Well, the answer to that is complicated. Yes, we want to put away these abusers and have the law acknowledge the atrocities these men have committed. But, the overall goal of the #MeToo movement is to not only take down these men, but to change our society; a society where rape culture has become normalized. A society where women are encouraged not to speak up at the risk of ruining a powerful man’s career. So, don’t let Weinstein’s arrest fool you into thinking all of our problems are solved.
Yes, this may be a small piece of justice for some of the women who have accused him. It may be a symbol of the tides turning and society slowly moving towards the change we need.
But, for a man like Harvey Weinstein, this arrest doesn’t mean much.
Weinstein is a rich, powerful man. His reputation may be ruined. But his life isn’t.
He won’t sit behind bars, having to contemplate how he got there. His abusers won’t have the peace of knowing he is in jail.
One of his accusers, Annabella Sciorra, tweeted, “The law finally caught up with Harvey Weinstein on Friday and charged him with multiple counts of rape and sexual assault. But nothing about that felt celebratory to me.” She’s right.
In fact, Weinstein swiftly paid his $1 million dollar bail with a check. He even reportedly walked out of the police station with a smile on his face. The fact that Weinstein can walk away so easily, back to his privileged life, is indicative of a culture where men are allowed to walk away. Apparently, the justice system will bend to you if you have enough money.
Especially in Hollywood’s predatory rape culture, where men take advantage of their powerful positions, men will be able to walk away. The powerful men of Hollywood know that despite the horrible things they do to women, their lawyers and money will take care of it.
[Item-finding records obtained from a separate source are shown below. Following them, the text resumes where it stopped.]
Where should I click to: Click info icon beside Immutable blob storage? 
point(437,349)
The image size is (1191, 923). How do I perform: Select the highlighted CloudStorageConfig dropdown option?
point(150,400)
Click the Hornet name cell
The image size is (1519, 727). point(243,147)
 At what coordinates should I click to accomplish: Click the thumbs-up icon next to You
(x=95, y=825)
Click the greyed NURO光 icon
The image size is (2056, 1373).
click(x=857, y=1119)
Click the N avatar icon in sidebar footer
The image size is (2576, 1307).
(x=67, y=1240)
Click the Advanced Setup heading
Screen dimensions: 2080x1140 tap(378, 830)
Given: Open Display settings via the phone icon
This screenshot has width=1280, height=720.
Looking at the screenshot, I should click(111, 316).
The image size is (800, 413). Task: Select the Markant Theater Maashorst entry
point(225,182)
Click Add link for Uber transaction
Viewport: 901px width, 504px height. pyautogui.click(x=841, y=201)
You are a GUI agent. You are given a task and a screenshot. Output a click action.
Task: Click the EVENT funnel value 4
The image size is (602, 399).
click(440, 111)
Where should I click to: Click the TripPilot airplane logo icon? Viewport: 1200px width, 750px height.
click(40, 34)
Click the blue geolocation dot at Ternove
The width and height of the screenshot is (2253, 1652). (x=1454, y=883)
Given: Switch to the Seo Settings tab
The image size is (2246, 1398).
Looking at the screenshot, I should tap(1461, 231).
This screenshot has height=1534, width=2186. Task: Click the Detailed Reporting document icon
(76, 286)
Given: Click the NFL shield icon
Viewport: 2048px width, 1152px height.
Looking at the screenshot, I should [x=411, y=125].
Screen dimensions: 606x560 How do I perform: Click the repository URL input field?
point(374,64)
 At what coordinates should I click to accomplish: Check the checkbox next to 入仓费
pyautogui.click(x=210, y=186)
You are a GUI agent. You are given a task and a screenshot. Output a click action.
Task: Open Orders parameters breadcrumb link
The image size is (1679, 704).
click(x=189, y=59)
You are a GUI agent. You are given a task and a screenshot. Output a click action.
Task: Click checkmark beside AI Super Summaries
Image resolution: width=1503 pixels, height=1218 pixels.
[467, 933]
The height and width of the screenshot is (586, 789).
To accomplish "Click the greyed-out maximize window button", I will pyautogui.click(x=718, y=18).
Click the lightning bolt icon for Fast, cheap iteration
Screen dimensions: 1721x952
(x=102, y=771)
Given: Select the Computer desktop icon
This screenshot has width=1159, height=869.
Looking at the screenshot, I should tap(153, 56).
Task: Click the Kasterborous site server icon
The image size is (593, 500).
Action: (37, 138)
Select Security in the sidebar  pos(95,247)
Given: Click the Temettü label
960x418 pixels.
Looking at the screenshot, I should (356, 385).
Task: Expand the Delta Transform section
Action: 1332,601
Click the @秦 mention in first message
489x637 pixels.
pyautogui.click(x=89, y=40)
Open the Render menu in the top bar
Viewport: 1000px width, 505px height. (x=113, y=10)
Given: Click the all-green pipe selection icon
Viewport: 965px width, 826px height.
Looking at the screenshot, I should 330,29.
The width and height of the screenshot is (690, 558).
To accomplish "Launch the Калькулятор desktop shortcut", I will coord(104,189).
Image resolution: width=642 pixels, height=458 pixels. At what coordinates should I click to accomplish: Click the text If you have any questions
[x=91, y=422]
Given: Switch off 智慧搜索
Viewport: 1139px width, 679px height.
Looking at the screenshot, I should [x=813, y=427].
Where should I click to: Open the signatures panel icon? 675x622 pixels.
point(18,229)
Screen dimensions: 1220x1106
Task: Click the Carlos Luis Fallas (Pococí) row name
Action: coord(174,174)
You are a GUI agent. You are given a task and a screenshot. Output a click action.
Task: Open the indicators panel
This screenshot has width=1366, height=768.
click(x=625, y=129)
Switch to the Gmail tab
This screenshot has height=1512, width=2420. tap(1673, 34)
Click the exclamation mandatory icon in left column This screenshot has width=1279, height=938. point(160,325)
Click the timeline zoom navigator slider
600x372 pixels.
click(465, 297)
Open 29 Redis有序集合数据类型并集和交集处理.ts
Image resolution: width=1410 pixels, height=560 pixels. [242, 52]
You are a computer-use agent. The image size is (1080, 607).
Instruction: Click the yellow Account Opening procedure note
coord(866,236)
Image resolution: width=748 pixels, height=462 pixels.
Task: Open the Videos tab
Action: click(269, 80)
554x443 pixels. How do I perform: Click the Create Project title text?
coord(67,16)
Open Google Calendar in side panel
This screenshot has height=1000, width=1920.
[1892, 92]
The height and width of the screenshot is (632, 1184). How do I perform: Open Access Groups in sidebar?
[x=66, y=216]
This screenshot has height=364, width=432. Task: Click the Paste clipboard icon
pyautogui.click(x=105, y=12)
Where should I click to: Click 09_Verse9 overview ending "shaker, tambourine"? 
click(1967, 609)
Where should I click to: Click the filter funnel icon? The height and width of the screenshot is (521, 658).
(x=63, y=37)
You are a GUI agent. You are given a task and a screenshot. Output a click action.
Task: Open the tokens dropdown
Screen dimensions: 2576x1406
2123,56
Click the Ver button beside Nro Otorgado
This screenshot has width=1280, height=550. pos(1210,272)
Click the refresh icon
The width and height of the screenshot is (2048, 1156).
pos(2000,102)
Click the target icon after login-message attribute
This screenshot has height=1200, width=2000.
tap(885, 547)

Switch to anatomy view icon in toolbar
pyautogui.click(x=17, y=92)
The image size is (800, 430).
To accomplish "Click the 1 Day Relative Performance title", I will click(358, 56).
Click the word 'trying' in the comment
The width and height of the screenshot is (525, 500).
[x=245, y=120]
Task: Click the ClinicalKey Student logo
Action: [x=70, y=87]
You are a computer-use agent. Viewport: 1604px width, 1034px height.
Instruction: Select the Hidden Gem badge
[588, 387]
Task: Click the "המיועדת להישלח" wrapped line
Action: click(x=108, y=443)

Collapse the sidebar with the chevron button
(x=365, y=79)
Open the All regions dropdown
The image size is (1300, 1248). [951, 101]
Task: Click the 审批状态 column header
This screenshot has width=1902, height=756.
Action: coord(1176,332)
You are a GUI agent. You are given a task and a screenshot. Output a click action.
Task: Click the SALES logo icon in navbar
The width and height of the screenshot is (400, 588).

Apparently, you don’t even have to be a famous film producer to rape women and then get to walk away scot-free.
In 2016, Brock Turner was sentenced to six months in prison after sexually assaulting an unconscious woman outside of a Stanford fraternity house. He only served three of those months.
The entire country was outraged at how easy Turner got off, after committing such a horrible crime. The judge claimed to believe Turner’s account of events, in which he was given consent, and also did not want to “impact” his successful swimming career.
Yeah, I know. All of this is beyond frustrating and it begs a thousand questions.
Why don’t people believe women, even when the truth is transparent? Why do these men get off so easily after ruining their victims’ lives?
That’s simply what it comes down to. Our legal system seems to be letting off all of these powerful men with only a slap on the wrist. It really makes me wonder if our society places more value in men’s reputations and careers, than in getting justice for the affected women.
There’s no simple answer to any of these questions. A big part of all of this obviously has to do with the prevalent rape culture in our world. Women have time and time again been reduced to the status of sexual objects.
We live in a culture where consent is not given enough importance. It seems almost as though some men are under the impression that they are entitled to women’s bodies.
If it did, wouldn’t these women be getting the justice they deserve? Wouldn’t men be forced to feel some remorse for their actions and not just be able to walk away?
Arresting the predators in our society is only the first step in a long line of change that needs to happen. For real change to occur, these men would have to actually rot in jail, not walk away with smirks painted on their faces. These men would have to truly be held accountable for their disgusting actions.
In order for real change to occur, we need to change the conversation. We need to teach the people in our society about consent, about valuing women and simply about how to treat another human being. We shouldn’t only deal with this issue after more people are victimized. We need to get ahead of this problem.
The real win for women will come on the day that justice is actually served. The real win is a legal system that value’s women’s lives and stories, more than a rich man’s money.
Women will win when they never have to go through this again.